Given records>
-- Opening Marker --
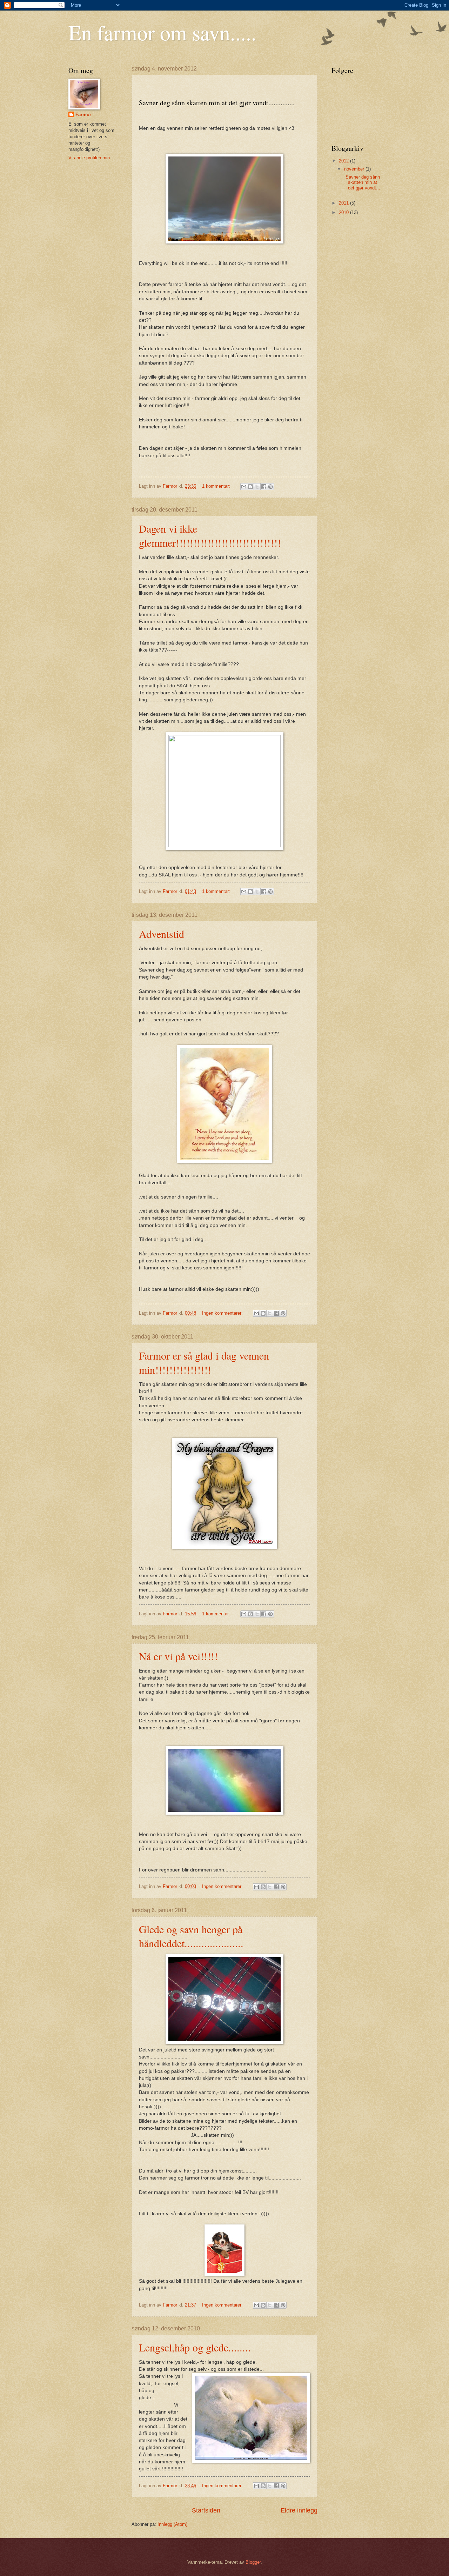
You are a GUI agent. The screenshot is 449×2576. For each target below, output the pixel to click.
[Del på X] (257, 486)
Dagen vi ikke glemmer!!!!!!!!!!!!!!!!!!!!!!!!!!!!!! (210, 535)
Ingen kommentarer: (223, 1313)
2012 (344, 160)
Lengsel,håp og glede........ (195, 2347)
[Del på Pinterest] (270, 486)
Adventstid (161, 934)
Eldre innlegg (299, 2510)
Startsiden (206, 2510)
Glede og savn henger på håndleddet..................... (191, 1936)
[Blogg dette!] (250, 486)
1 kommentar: (217, 486)
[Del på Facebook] (263, 486)
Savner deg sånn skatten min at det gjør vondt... (361, 182)
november (355, 169)
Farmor (83, 114)
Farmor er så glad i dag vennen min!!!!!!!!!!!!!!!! (204, 1362)
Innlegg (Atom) (172, 2524)
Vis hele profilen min (89, 157)
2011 (344, 203)
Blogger (253, 2562)
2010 (344, 212)
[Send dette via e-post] (243, 486)
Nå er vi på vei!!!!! (178, 1656)
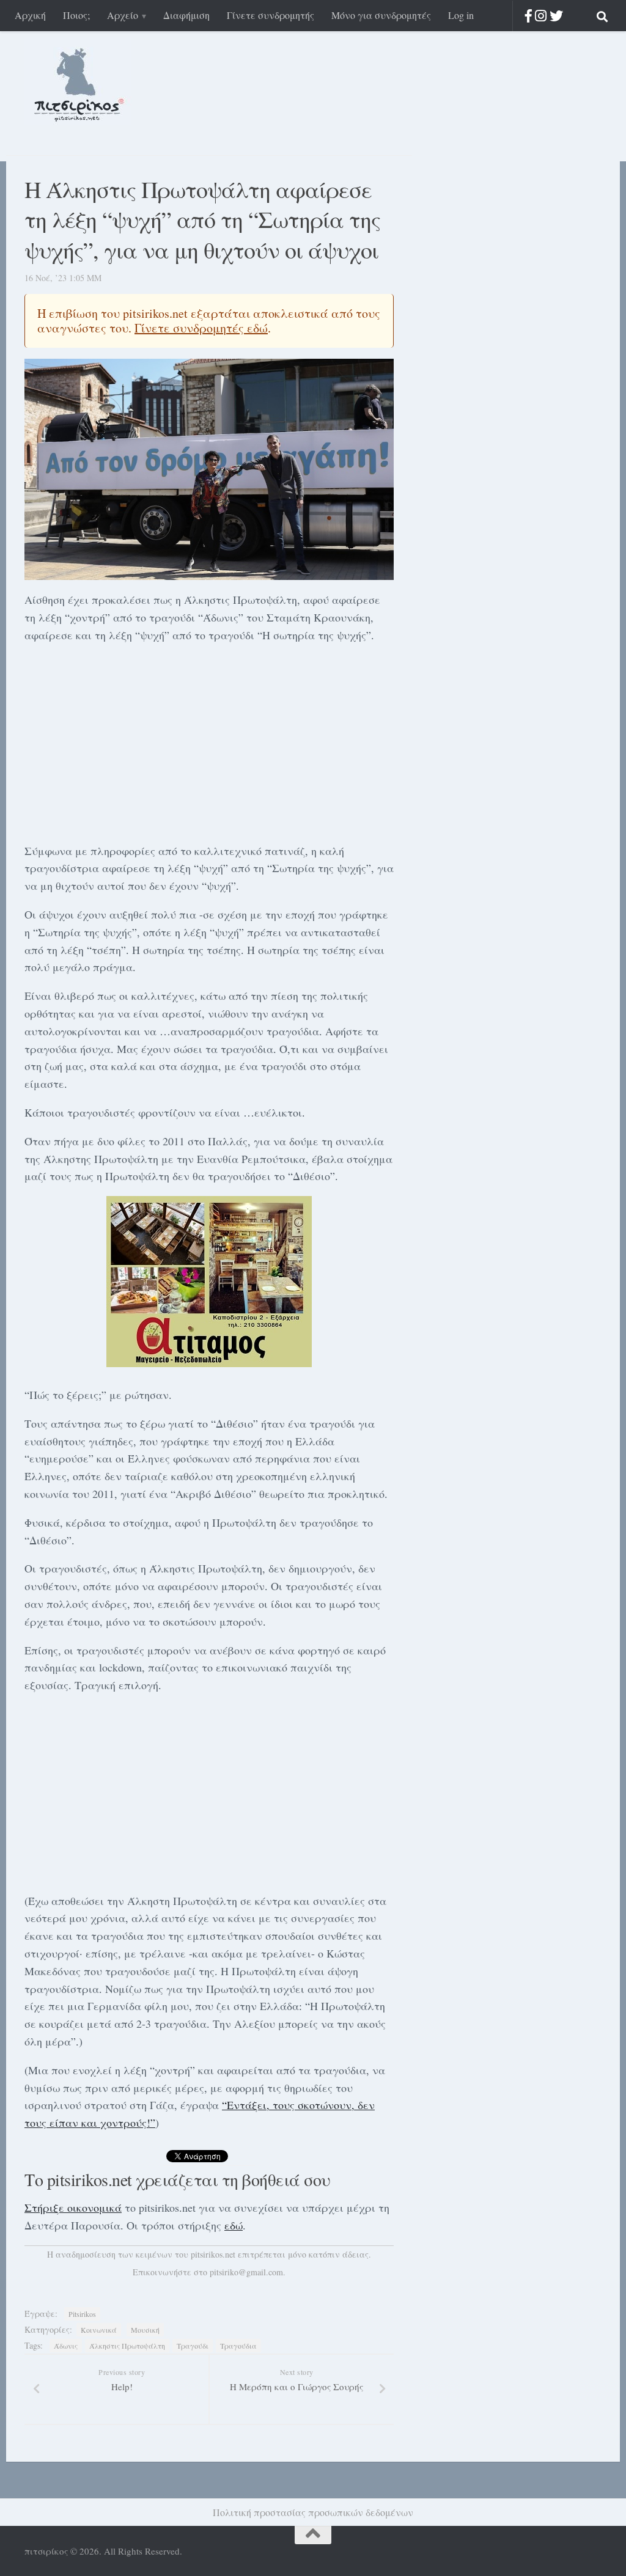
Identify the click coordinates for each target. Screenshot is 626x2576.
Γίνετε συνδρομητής (270, 15)
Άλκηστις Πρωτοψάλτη (127, 2345)
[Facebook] (528, 15)
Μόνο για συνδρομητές (381, 15)
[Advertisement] (209, 740)
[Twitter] (556, 15)
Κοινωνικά (99, 2330)
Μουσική (145, 2330)
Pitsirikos (82, 2314)
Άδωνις (66, 2345)
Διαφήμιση (186, 15)
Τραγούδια (238, 2345)
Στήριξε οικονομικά (73, 2207)
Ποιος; (76, 15)
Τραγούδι (192, 2345)
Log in (461, 15)
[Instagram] (541, 15)
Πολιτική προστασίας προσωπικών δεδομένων (313, 2512)
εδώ (233, 2225)
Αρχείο (122, 15)
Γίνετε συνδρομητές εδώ (201, 328)
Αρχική (30, 15)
-- Closing Marker --
Prompt> Above is the material; set down exactly its lines from the one containing "Farmor (83, 114)" down to the one containing "[Advertisement] (209, 740)", both included, leaving out any pictures.

Response area>
Farmor (83, 114)
Farmor er så glad i dag vennen min!!!!!!!!!!!!!!!! (204, 1362)
Innlegg (Atom) (172, 2524)
Vis hele profilen min (89, 157)
2011 (344, 203)
Blogger (253, 2562)
2010 (344, 212)
[Send dette via e-post] (243, 486)
Nå er vi på vei!!!!! (178, 1656)
Identify the click coordinates for each target. Screenshot is 626x2576.
Γίνετε συνδρομητής (270, 15)
Άλκηστις Πρωτοψάλτη (127, 2345)
[Facebook] (528, 15)
Μόνο για συνδρομητές (381, 15)
[Advertisement] (209, 740)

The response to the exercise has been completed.